Pass variable to MySQL on Checkbox state

Report · Jan 09, 2009

I have a page that brings up information in a table for people who need to pay for the work carried out for them.

I have an invoice text link going to invoice.php and then the value of the "job_id"
My boss has said now that he needs to be able to add other jobs for that customer in the invoice.

So if that customer has 4 jobs and he wants to make an invoice for 3 jobs then he wants a checkbox to click on every row that he wants to add.

My Problem is I do not know how to do this and pass the same value (job_id) to the invoice.php

I have two pages the one that lists the information is previous_jobs.php and the other is invoice.php

Report · Jan 14, 2009

do you think it will work if I have some kind of loop?

Report · Jan 14, 2009

The_FedEx_Guy wrote:
> if that customer has 4 jobs and he wants to make an invoice for 3 jobs then
> he wants a checkbox to click on every row that he wants to add.
>
> My Problem is I do not know how to do this and pass the same value (job_id) to
> the invoice.php

The checkboxes need to have the same name, and their values passed as an
array to the next page.

Change this:

> <label>
> <input name="add" type="checkbox" id="add" value="Yes" />
> </label>

to this:

<label>
<input name="add[]" type="checkbox" id="add_<?php echo $ac_sw1; ?>"
value="<?php echo $row_jobs['job_id']; ?>" />
</label>

The square brackets after the name turn "add" into an array. I have also
used your row counter, $ac_sw1, to create a unique ID for each checkbox.
Finally, the value of each checkbox is set to its job_id.

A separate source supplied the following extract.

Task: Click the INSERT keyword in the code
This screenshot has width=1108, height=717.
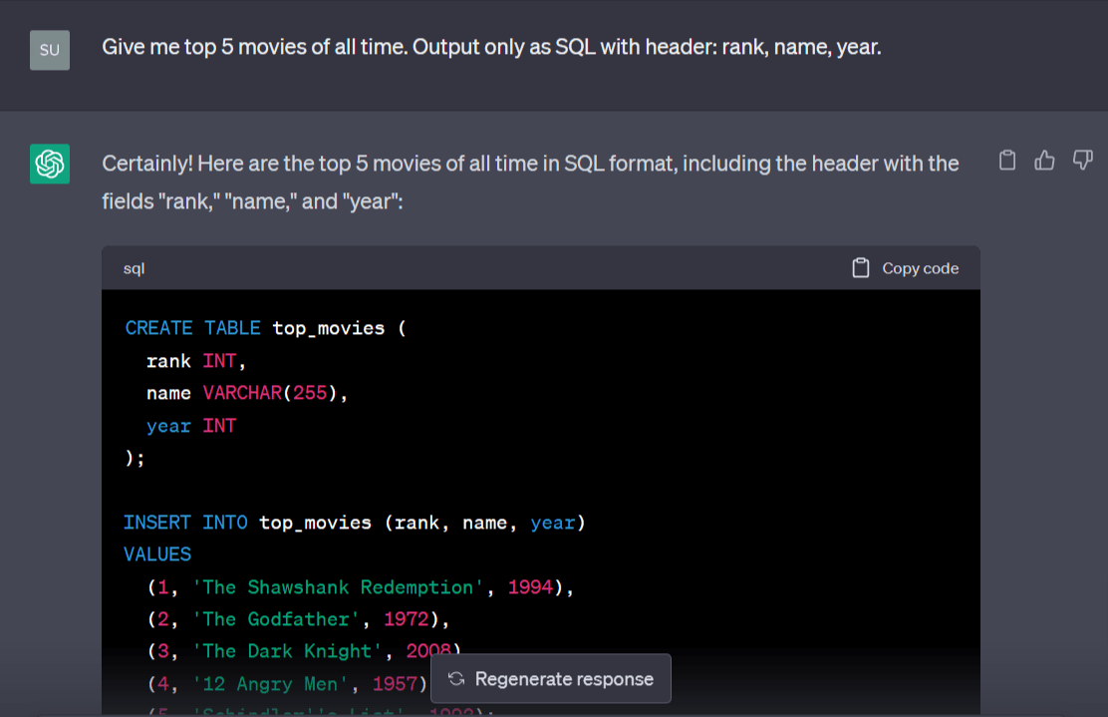Action: [x=156, y=523]
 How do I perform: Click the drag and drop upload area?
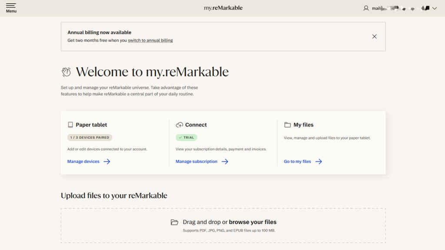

You also need to wrap the checkboxes in a form, and use a submit button
to send the selection to the next page.

In the next page, you can extract the values from $_POST['add'] and use
them in a SQL query like this:

if (isset($_POST['add']) && is_array($_POST['add'])) {
$OK = true;
// make sure only numbers are included in the array
foreach ($_POST['add'] as $val) {
if (!is_numeric($val)) {
$OK = false;
}
}
// flatten array
if ($OK) {
$jobs = implode(',', $_POST['add']);
} else {
$jobs = 0;
}
}

You can then use $jobs safely in a SQL query:

$sql = "SELECT * FROM jobs WHERE job_id IN($jobs)";

--
David Powers, Adobe Community Expert
Author, "The Essential Guide to Dreamweaver CS4",
"PHP Solutions" & "PHP Object-Oriented Solutions"
http://foundationphp.com/

Report · Jan 15, 2009

Hi David,
What does IN($jobs) do?
I have given this code a try but it comes up with none of the jobs listed.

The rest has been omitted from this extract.